Your objective. The records below need copying. Match each line exactly.
╭──
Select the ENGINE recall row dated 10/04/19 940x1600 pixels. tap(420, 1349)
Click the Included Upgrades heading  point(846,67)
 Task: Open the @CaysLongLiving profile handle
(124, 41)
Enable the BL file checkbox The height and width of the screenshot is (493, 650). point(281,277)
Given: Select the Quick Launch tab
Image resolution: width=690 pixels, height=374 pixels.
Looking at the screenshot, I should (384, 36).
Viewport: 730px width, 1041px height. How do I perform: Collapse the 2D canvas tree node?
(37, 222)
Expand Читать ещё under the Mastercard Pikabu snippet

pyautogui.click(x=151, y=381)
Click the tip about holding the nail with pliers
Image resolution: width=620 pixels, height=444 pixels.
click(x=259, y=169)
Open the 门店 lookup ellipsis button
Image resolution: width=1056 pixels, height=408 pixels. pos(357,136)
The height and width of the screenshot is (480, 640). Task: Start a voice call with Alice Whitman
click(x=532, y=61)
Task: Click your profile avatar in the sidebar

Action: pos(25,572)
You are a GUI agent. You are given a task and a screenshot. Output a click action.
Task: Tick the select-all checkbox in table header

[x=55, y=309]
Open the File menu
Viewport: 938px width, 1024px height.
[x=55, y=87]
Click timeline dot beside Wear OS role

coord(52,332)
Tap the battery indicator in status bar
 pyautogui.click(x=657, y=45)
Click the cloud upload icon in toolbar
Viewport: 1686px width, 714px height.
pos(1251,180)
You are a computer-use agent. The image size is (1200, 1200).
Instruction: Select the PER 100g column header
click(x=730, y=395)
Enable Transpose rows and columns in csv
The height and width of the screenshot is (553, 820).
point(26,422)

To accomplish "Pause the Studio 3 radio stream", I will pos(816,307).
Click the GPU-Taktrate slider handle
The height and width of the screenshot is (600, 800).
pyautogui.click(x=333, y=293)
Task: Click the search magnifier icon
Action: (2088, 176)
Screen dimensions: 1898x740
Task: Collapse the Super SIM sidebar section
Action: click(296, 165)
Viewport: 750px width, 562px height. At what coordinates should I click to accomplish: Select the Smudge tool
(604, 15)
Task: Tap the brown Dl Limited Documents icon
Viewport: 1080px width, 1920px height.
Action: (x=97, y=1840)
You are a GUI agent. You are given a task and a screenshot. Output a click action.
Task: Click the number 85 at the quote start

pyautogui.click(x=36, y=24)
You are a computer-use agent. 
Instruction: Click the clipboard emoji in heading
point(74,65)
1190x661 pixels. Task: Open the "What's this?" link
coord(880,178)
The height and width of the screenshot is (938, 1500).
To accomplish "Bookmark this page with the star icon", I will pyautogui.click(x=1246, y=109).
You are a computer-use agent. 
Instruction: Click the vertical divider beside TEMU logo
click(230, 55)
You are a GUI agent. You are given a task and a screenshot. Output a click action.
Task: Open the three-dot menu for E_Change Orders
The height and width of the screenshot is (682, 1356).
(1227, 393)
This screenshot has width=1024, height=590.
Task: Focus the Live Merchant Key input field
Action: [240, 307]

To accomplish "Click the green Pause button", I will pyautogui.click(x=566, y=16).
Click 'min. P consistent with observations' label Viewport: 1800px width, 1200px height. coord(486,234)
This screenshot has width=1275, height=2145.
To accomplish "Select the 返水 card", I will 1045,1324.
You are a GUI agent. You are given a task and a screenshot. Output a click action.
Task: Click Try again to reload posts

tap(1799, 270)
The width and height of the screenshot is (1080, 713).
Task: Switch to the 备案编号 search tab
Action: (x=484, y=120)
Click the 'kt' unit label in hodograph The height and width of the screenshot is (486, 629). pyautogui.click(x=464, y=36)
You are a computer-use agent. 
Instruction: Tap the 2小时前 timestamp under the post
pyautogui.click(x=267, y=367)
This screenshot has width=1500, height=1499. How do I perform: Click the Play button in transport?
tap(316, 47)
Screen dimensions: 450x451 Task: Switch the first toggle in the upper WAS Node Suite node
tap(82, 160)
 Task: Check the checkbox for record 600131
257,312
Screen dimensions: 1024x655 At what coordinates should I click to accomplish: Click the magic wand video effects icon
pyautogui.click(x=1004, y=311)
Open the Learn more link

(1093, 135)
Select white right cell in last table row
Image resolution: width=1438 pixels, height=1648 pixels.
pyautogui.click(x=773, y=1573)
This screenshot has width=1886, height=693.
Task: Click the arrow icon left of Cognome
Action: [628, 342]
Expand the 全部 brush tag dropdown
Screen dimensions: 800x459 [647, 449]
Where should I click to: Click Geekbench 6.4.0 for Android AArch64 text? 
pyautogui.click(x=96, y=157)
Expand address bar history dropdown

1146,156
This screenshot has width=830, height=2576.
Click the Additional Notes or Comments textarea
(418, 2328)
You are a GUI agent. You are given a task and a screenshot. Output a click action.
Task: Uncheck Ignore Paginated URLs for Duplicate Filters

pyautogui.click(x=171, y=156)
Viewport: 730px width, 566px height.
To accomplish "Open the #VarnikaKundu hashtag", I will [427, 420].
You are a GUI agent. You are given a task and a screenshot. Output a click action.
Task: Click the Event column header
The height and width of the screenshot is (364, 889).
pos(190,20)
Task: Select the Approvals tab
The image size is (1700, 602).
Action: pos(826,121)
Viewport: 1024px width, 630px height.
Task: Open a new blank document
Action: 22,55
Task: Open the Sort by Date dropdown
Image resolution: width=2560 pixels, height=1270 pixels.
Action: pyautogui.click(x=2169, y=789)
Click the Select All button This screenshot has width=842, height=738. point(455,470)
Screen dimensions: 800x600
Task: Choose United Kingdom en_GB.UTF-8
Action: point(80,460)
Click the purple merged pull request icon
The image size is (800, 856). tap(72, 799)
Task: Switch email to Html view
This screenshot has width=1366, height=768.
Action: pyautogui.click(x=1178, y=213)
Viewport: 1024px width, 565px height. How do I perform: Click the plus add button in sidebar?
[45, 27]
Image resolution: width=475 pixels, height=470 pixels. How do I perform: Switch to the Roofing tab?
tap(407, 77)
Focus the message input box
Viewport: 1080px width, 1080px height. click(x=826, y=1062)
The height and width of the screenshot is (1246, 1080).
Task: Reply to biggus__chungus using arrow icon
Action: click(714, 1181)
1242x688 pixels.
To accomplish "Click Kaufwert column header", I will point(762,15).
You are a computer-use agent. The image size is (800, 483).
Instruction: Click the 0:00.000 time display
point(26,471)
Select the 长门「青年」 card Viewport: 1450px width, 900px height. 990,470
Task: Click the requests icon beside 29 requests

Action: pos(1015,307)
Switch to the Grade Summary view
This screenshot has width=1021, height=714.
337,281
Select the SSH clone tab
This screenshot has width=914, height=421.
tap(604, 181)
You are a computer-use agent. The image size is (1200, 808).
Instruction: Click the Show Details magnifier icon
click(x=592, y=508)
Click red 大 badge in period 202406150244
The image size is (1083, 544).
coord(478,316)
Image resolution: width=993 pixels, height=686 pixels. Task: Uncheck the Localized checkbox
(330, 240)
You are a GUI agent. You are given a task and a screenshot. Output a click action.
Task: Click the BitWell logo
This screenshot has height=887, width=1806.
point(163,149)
╰──
Answer box.
Select the ENGINE recall row dated 10/04/19 940x1600 pixels. tap(420, 1349)
Click the Included Upgrades heading  point(846,67)
 Task: Open the @CaysLongLiving profile handle
(124, 41)
Enable the BL file checkbox The height and width of the screenshot is (493, 650). point(281,277)
Given: Select the Quick Launch tab
Image resolution: width=690 pixels, height=374 pixels.
Looking at the screenshot, I should (384, 36).
Viewport: 730px width, 1041px height. How do I perform: Collapse the 2D canvas tree node?
(37, 222)
Expand Читать ещё under the Mastercard Pikabu snippet

pyautogui.click(x=151, y=381)
Click the tip about holding the nail with pliers
Image resolution: width=620 pixels, height=444 pixels.
click(x=259, y=169)
Open the 门店 lookup ellipsis button
Image resolution: width=1056 pixels, height=408 pixels. pos(357,136)
The height and width of the screenshot is (480, 640). Task: Start a voice call with Alice Whitman
click(x=532, y=61)
Task: Click your profile avatar in the sidebar

Action: pos(25,572)
You are a GUI agent. You are given a task and a screenshot. Output a click action.
Task: Tick the select-all checkbox in table header

[x=55, y=309]
Open the File menu
Viewport: 938px width, 1024px height.
[x=55, y=87]
Click timeline dot beside Wear OS role

coord(52,332)
Tap the battery indicator in status bar
 pyautogui.click(x=657, y=45)
Click the cloud upload icon in toolbar
Viewport: 1686px width, 714px height.
pos(1251,180)
You are a computer-use agent. The image size is (1200, 1200).
Instruction: Select the PER 100g column header
click(x=730, y=395)
Enable Transpose rows and columns in csv
The height and width of the screenshot is (553, 820).
point(26,422)

To accomplish "Pause the Studio 3 radio stream", I will pos(816,307).
Click the GPU-Taktrate slider handle
The height and width of the screenshot is (600, 800).
pyautogui.click(x=333, y=293)
Task: Click the search magnifier icon
Action: (2088, 176)
Screen dimensions: 1898x740
Task: Collapse the Super SIM sidebar section
Action: click(296, 165)
Viewport: 750px width, 562px height. At what coordinates should I click to accomplish: Select the Smudge tool
(604, 15)
Task: Tap the brown Dl Limited Documents icon
Viewport: 1080px width, 1920px height.
Action: (x=97, y=1840)
You are a GUI agent. You are given a task and a screenshot. Output a click action.
Task: Click the number 85 at the quote start

pyautogui.click(x=36, y=24)
You are a computer-use agent. 
Instruction: Click the clipboard emoji in heading
point(74,65)
1190x661 pixels. Task: Open the "What's this?" link
coord(880,178)
The height and width of the screenshot is (938, 1500).
To accomplish "Bookmark this page with the star icon", I will pyautogui.click(x=1246, y=109).
You are a computer-use agent. 
Instruction: Click the vertical divider beside TEMU logo
click(230, 55)
You are a GUI agent. You are given a task and a screenshot. Output a click action.
Task: Open the three-dot menu for E_Change Orders
The height and width of the screenshot is (682, 1356).
(1227, 393)
This screenshot has width=1024, height=590.
Task: Focus the Live Merchant Key input field
Action: [240, 307]

To accomplish "Click the green Pause button", I will pyautogui.click(x=566, y=16).
Click 'min. P consistent with observations' label Viewport: 1800px width, 1200px height. coord(486,234)
This screenshot has width=1275, height=2145.
To accomplish "Select the 返水 card", I will 1045,1324.
You are a GUI agent. You are given a task and a screenshot. Output a click action.
Task: Click Try again to reload posts

tap(1799, 270)
The width and height of the screenshot is (1080, 713).
Task: Switch to the 备案编号 search tab
Action: (x=484, y=120)
Click the 'kt' unit label in hodograph The height and width of the screenshot is (486, 629). pyautogui.click(x=464, y=36)
You are a computer-use agent. 
Instruction: Tap the 2小时前 timestamp under the post
pyautogui.click(x=267, y=367)
This screenshot has width=1500, height=1499. How do I perform: Click the Play button in transport?
tap(316, 47)
Screen dimensions: 450x451 Task: Switch the first toggle in the upper WAS Node Suite node
tap(82, 160)
 Task: Check the checkbox for record 600131
257,312
Screen dimensions: 1024x655 At what coordinates should I click to accomplish: Click the magic wand video effects icon
pyautogui.click(x=1004, y=311)
Open the Learn more link

(1093, 135)
Select white right cell in last table row
Image resolution: width=1438 pixels, height=1648 pixels.
pyautogui.click(x=773, y=1573)
This screenshot has width=1886, height=693.
Task: Click the arrow icon left of Cognome
Action: [628, 342]
Expand the 全部 brush tag dropdown
Screen dimensions: 800x459 [647, 449]
Where should I click to: Click Geekbench 6.4.0 for Android AArch64 text? 
pyautogui.click(x=96, y=157)
Expand address bar history dropdown

1146,156
This screenshot has width=830, height=2576.
Click the Additional Notes or Comments textarea
(418, 2328)
You are a GUI agent. You are given a task and a screenshot. Output a click action.
Task: Uncheck Ignore Paginated URLs for Duplicate Filters

pyautogui.click(x=171, y=156)
Viewport: 730px width, 566px height.
To accomplish "Open the #VarnikaKundu hashtag", I will [427, 420].
You are a GUI agent. You are given a task and a screenshot. Output a click action.
Task: Click the Event column header
The height and width of the screenshot is (364, 889).
pos(190,20)
Task: Select the Approvals tab
The image size is (1700, 602).
Action: pos(826,121)
Viewport: 1024px width, 630px height.
Task: Open a new blank document
Action: 22,55
Task: Open the Sort by Date dropdown
Image resolution: width=2560 pixels, height=1270 pixels.
Action: pyautogui.click(x=2169, y=789)
Click the Select All button This screenshot has width=842, height=738. point(455,470)
Screen dimensions: 800x600
Task: Choose United Kingdom en_GB.UTF-8
Action: point(80,460)
Click the purple merged pull request icon
The image size is (800, 856). tap(72, 799)
Task: Switch email to Html view
This screenshot has width=1366, height=768.
Action: pyautogui.click(x=1178, y=213)
Viewport: 1024px width, 565px height. How do I perform: Click the plus add button in sidebar?
[45, 27]
Image resolution: width=475 pixels, height=470 pixels. How do I perform: Switch to the Roofing tab?
tap(407, 77)
Focus the message input box
Viewport: 1080px width, 1080px height. click(x=826, y=1062)
The height and width of the screenshot is (1246, 1080).
Task: Reply to biggus__chungus using arrow icon
Action: click(714, 1181)
1242x688 pixels.
To accomplish "Click Kaufwert column header", I will point(762,15).
You are a computer-use agent. The image size is (800, 483).
Instruction: Click the 0:00.000 time display
point(26,471)
Select the 长门「青年」 card Viewport: 1450px width, 900px height. 990,470
Task: Click the requests icon beside 29 requests

Action: pos(1015,307)
Switch to the Grade Summary view
This screenshot has width=1021, height=714.
337,281
Select the SSH clone tab
This screenshot has width=914, height=421.
tap(604, 181)
You are a computer-use agent. The image size is (1200, 808).
Instruction: Click the Show Details magnifier icon
click(x=592, y=508)
Click red 大 badge in period 202406150244
The image size is (1083, 544).
coord(478,316)
Image resolution: width=993 pixels, height=686 pixels. Task: Uncheck the Localized checkbox
(330, 240)
You are a GUI agent. You are given a task and a screenshot. Output a click action.
Task: Click the BitWell logo
This screenshot has height=887, width=1806.
point(163,149)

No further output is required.